Apart from specific hints how to be a good startup engineer, there are some other things to keep in mind: - A startup isn't as stable yet. If it turns out that the eng team spent half a year building the wrong thing and the company now has to pivot, there might be a lot of layoffs without any heads up. Not because people are greedier or worse at their job in management, but because startups are bankrupt by default and the alternative to letting go a lot of people usually is letting go of all of them and closing the company. There are not enough cash reserves to make a slow turn. - Shares are also worth zero by default. They can be worth a lot more than shares in bigger companies, but the chances of that are slim. From a pure monetary perspective, a big company with consistent bonuses is usually better than a volatile startup, which is closer to going to a casino. - So why do this at all? Because of the broad access.

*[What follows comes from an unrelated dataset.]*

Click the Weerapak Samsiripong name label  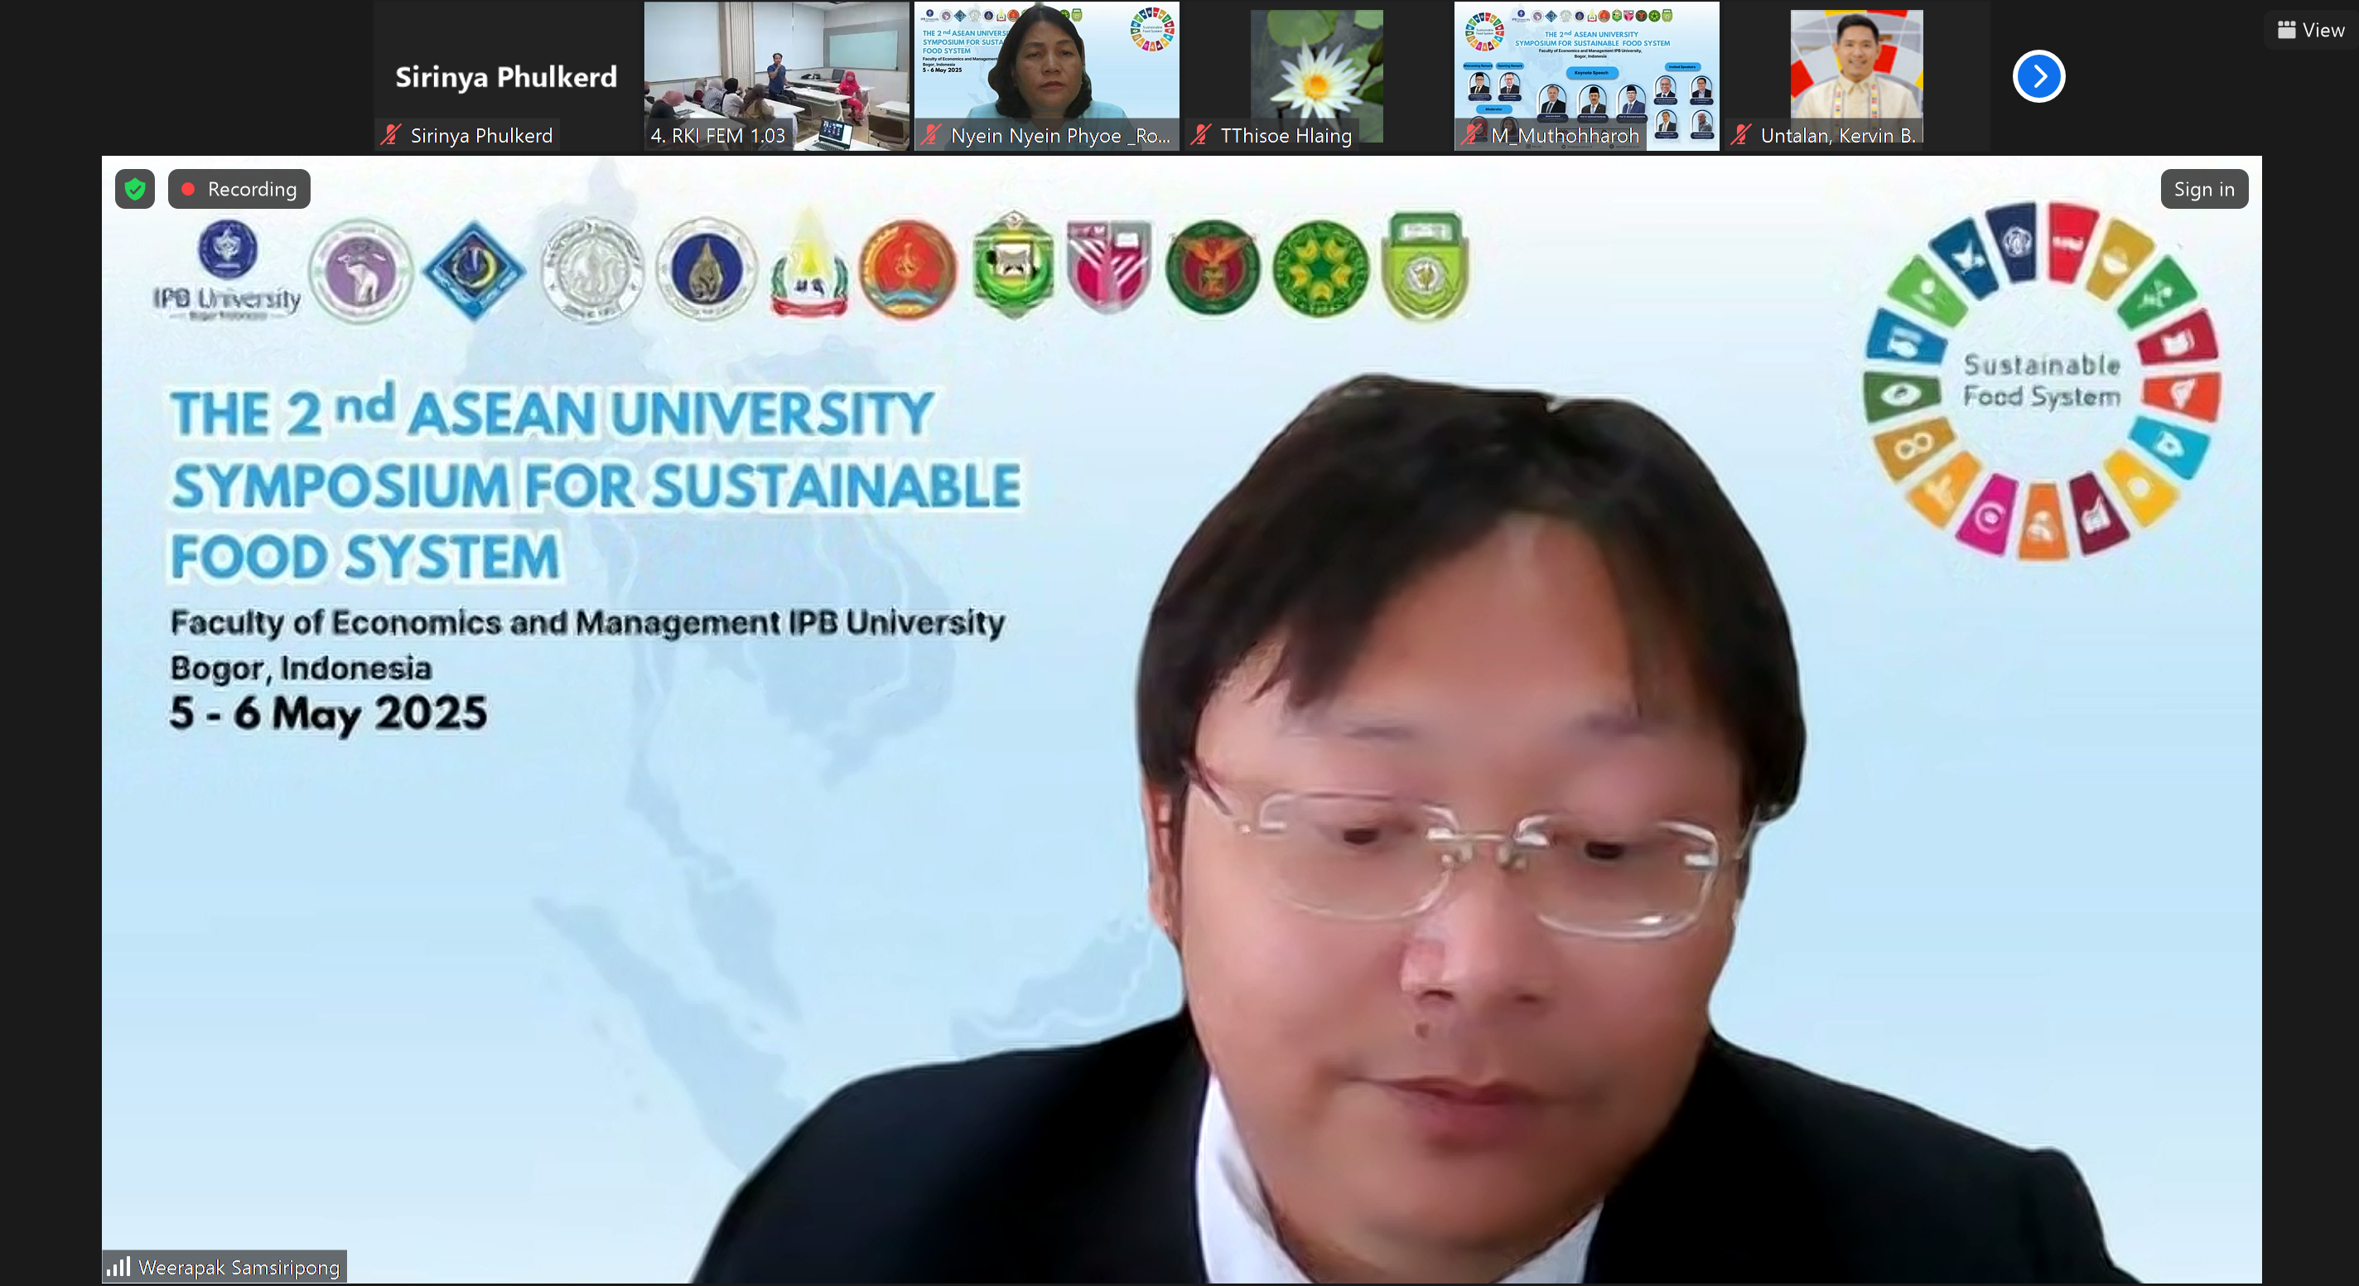239,1267
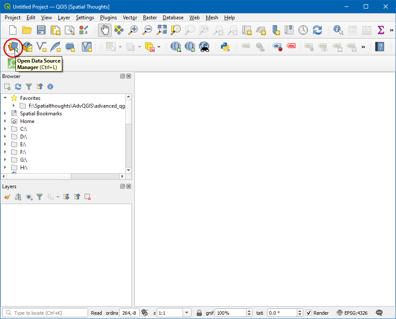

At most startups, you will learn skills that are very broad, as devs might also build landing pages or set up Google Ads when needed, it is faster to grow into a management role, and even for purely technical topics like architecture, you get much broader influence than in an estabslished organisation.
turningsteel@reddit
At a small startup like this, you’re going to be expected to be nimble and deliver in a relatively quick timeframe. Things could change on a dime as the business evolves so be flexible and focus on creating value for the business. You’ll be expected to be able to manage in all realms of development from FE to BE to dev ops to whatever else.
Biggest advice I can give you is don’t burn yourself out. At the end of the day, it’s just a job and they’ll cast you aside if it suits them so learn to manage your workload and stress in a way that keeps you sane.

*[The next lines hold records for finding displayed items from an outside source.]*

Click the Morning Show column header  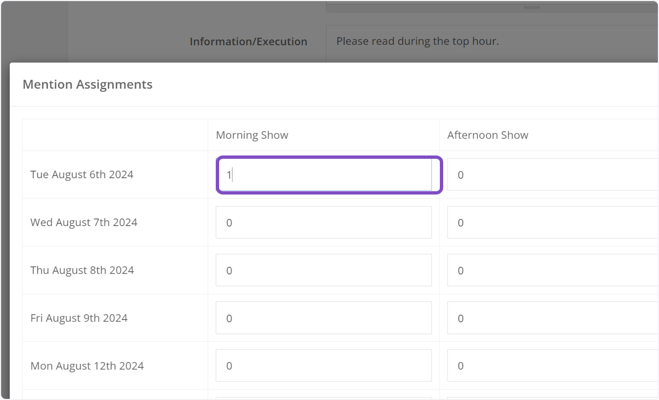click(252, 135)
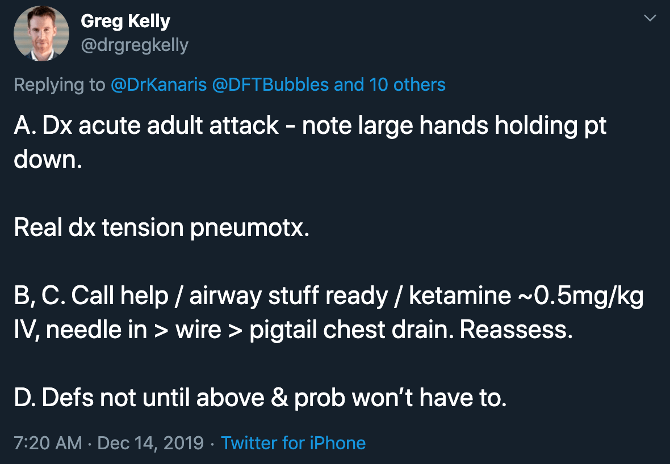The height and width of the screenshot is (464, 670).
Task: Open the tweet options chevron menu
Action: click(x=649, y=19)
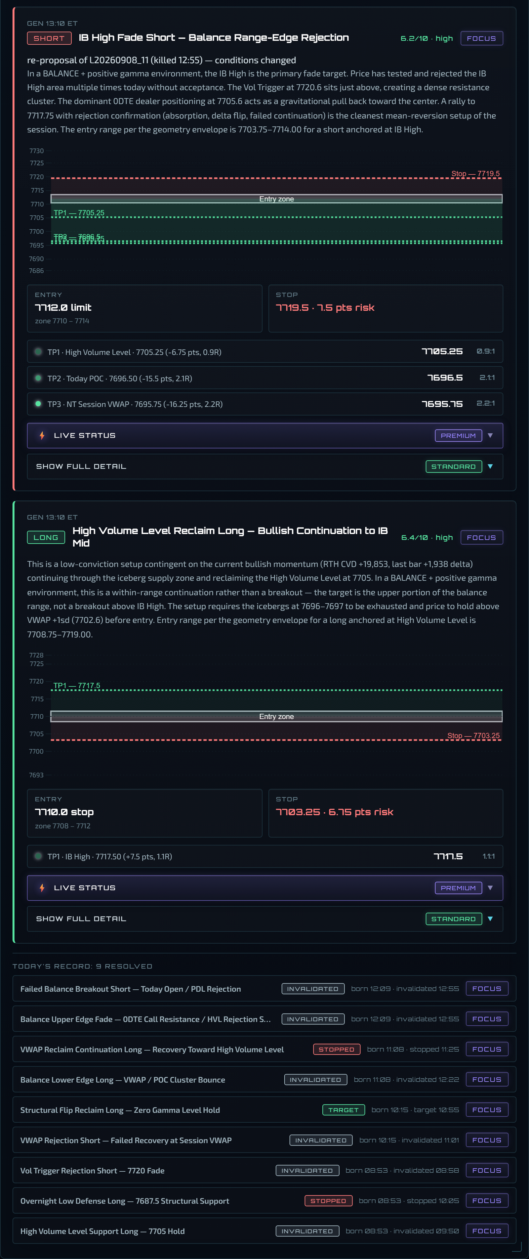
Task: Click the TP1 High Volume Level status dot
Action: [x=38, y=351]
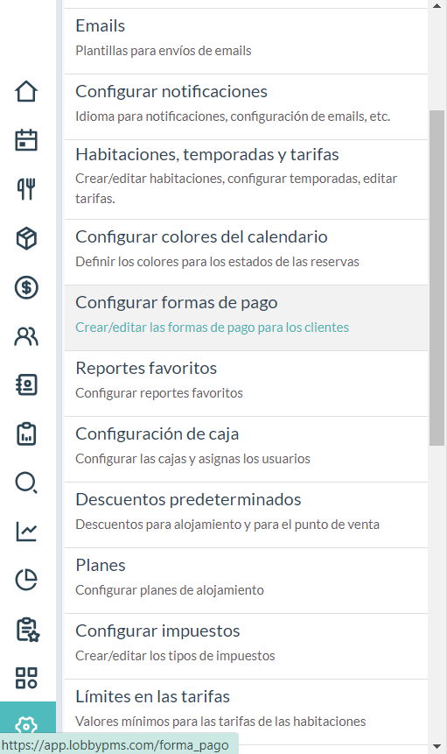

Also, don’t count on getting rich off stock options. The chances are higher that the business will go under long before you ever get a chance to sell shares (if they even offered you any).
justUseAnSvm@reddit
Whatever tech stack they use, just like any job, do a quick project and get familiar with the docs. Nothing too complex. Second, is understand as much as you possibly can about the business case, the end user, and customer (if different). Start ups put you very close to the decision making, the more you have a sense for what's right, the better off you'll be, as there likely won't be a sophisticated (and bloated) product organization in many cases.
Just go through whatever onboarding they give you, then try to find small tasks you can do quickly. You'll want to be producing PRs (not big ones) as soon as possible, at least in my view. The great advantage of start ups is that they can move fast, coming from FAANG, that's not something they will generally do. My big tech onboarding was weird since i went to a greenfield project, but it was like 5 months before we started producing production code.
You've seen how it works at scale, when security, compliance, and governance are built in, don't assume the way you've done things before is the right way to do them at the start up, and the the same systems and processes are required. Consider the spectrum of software sophistication, between the LLM coded compiler I made last week and stopped when the tests passed, and a piece of enterprise software like google ads or AWS on the other. You'll be closer to a weekend project than anything else.
Finally, invest in the relationships with people around you. Tread softly, you don't get to switch to another team if this one doesn't work out, it's up to you to figure out how to work with the people there, find what important problems exist, and solve them.
The team you're going to will be able to tell you where they've found themselves on the tech debt vs. velocity tradeoff, and just go with what they have. Remember, nothing else matters besides serving your customers and hitting your targets, and a lot of engineers get caught up in the "craft" or "right way. Your bosses will care about the product and end user outcomes, and that's what you should care about most.